# Exercise description
All lines from the one that contains "Viewport: 1300px width, 665px height." through the final line of the entries must be repeated exactly. No other lines belong in the output.

⁂

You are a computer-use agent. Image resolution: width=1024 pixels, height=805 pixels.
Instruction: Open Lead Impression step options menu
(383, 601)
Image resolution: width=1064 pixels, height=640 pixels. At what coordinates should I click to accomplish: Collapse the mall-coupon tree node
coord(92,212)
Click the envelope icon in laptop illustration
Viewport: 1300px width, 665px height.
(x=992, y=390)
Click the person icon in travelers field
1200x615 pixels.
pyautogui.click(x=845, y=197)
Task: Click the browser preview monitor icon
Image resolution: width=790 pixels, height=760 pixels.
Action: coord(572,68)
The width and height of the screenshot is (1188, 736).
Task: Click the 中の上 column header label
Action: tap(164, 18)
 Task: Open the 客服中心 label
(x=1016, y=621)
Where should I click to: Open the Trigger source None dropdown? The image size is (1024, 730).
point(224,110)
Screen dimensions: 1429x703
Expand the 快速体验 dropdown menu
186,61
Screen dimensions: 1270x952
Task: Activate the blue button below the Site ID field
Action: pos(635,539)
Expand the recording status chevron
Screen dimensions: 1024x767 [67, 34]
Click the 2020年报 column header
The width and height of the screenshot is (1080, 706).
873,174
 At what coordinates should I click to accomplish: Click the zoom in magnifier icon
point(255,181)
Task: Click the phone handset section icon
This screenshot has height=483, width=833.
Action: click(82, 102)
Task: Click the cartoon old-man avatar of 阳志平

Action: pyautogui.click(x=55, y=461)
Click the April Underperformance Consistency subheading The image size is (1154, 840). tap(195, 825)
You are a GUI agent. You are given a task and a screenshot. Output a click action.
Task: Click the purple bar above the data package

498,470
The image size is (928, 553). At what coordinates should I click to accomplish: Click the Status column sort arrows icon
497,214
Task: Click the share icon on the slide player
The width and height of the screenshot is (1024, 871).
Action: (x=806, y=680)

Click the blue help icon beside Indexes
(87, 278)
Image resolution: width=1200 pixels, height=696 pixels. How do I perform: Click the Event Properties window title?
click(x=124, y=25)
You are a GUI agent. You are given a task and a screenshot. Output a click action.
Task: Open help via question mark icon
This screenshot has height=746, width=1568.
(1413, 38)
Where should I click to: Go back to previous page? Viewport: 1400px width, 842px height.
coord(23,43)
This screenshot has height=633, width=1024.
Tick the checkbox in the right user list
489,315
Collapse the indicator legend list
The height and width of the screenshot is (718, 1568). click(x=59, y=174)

⁂

# Finished exercise
Viewport: 1300px width, 665px height.
(x=992, y=390)
Click the person icon in travelers field
1200x615 pixels.
pyautogui.click(x=845, y=197)
Task: Click the browser preview monitor icon
Image resolution: width=790 pixels, height=760 pixels.
Action: coord(572,68)
The width and height of the screenshot is (1188, 736).
Task: Click the 中の上 column header label
Action: tap(164, 18)
 Task: Open the 客服中心 label
(x=1016, y=621)
Where should I click to: Open the Trigger source None dropdown? The image size is (1024, 730).
point(224,110)
Screen dimensions: 1429x703
Expand the 快速体验 dropdown menu
186,61
Screen dimensions: 1270x952
Task: Activate the blue button below the Site ID field
Action: pos(635,539)
Expand the recording status chevron
Screen dimensions: 1024x767 [67, 34]
Click the 2020年报 column header
The width and height of the screenshot is (1080, 706).
873,174
 At what coordinates should I click to accomplish: Click the zoom in magnifier icon
point(255,181)
Task: Click the phone handset section icon
This screenshot has height=483, width=833.
Action: click(82, 102)
Task: Click the cartoon old-man avatar of 阳志平

Action: pyautogui.click(x=55, y=461)
Click the April Underperformance Consistency subheading The image size is (1154, 840). tap(195, 825)
You are a GUI agent. You are given a task and a screenshot. Output a click action.
Task: Click the purple bar above the data package

498,470
The image size is (928, 553). At what coordinates should I click to accomplish: Click the Status column sort arrows icon
497,214
Task: Click the share icon on the slide player
The width and height of the screenshot is (1024, 871).
Action: (x=806, y=680)

Click the blue help icon beside Indexes
(87, 278)
Image resolution: width=1200 pixels, height=696 pixels. How do I perform: Click the Event Properties window title?
click(x=124, y=25)
You are a GUI agent. You are given a task and a screenshot. Output a click action.
Task: Open help via question mark icon
This screenshot has height=746, width=1568.
(1413, 38)
Where should I click to: Go back to previous page? Viewport: 1400px width, 842px height.
coord(23,43)
This screenshot has height=633, width=1024.
Tick the checkbox in the right user list
489,315
Collapse the indicator legend list
The height and width of the screenshot is (718, 1568). click(x=59, y=174)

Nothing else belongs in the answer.